私はその音に対し、得も言えぬ恐れを抱いていた。確かに獣の足音、だが…私が知る限りソレは地球由来の動物ではない。
もっと、遠くて…それも居場所も解らない。
だが、最も身近な存在だと思っている。別の扉の先にある、そんな存在だと。
確かに、近くに居るのだ。…あぁ、耳元で生温かな吐息がかかる、獣臭いにおいだ。
それと同時に、…牝(おんな)のにおいも混じっていた。


「どうしました?」

ふと、あの恐怖から目が覚めた。
見慣れた天井、そこに顔をのぞかせる一人の女性の姿。黒く、底の見えない吸い込まれそうな目で、心配そうに見つめる…副長、アーサーの顔だ。オリーブ色の長い髪を結び、控えめなエプロンを付けている…腹部は、直に生まれるであろう…臨月の胎をしている。そうだ…私は、私たちはあの異質なミレニアムから脱出し、そして…彼女は、私の子を身ごもったのだったな。元はやむを得ない事情で身体を重ねた結果、こうなってしまった。彼女の精神を保つために、それでも下心はあったが、…抱いたのは確かだ。
もとより、責任は取るつもりであったし、何より愛しているから…子をもうけてくれて嬉しい。
私との、子供だ。
……寒気が起きた。
デジタル式の時計を見れば、温度はこのプラントでは平均的な気温だ。朝方、寒くなることは無い…ここは、太陽の近くにあるとは言えども…夜を、設定できる。
「朝ごはん出来ていますよ…あなた」
「あ、ぁあ…いただくよ」
「もう、しっかりしてくださいな。臨月なんですから、この児のお父さんになるんでしょう?」
いまだ覚醒しきっていないと思っていないのか、アーサーは困ったようすを見せる。
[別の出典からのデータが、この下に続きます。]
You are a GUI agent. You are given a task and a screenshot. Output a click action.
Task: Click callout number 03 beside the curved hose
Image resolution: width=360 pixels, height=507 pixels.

そうして、しょうがない人ですね、と呟きニコリ、とアーサーは微笑む。愛らしい笑みだ、…細めていた目が…一瞬だけ、ヤギの目になっていた。
ノイズが走る。
…待て、何かがおかしい。

彼女の腹は、ダレの子だ?

私たちは、そうだ…ようやく、ようやく…5年以上も経ってから、脱出に成功したのだ。
ちがう、違う…1年、1年だった。シンくんたちが、救助に来てくれて…それで、私とアルバート、それに…アーサーは、…アーサーは。

「アレクセイさん」

私の目の前で■■■のだ。
黒ヤギの化け物に食われて、女のまま…■をむごたらしく食われた。今でも咀嚼音が聞こえる。■を歯ですりつぶし、■を砕き、喉を鳴らす。■も滴り落ち、それをすすってのどを潤す…化け物。蹄を鳴らし、歪に膨れ上がった大樹のような体と4本の足でを取った、理解を拒む声で、姿で、私たちの前に現れた。

「君は、誰だ?」

ニコリ、と笑って…聞き取れない声を出した。
シ■■=ニ■ラ■
そうして、愛おしげにアーサーの顔をしながら…私に口づけを送った。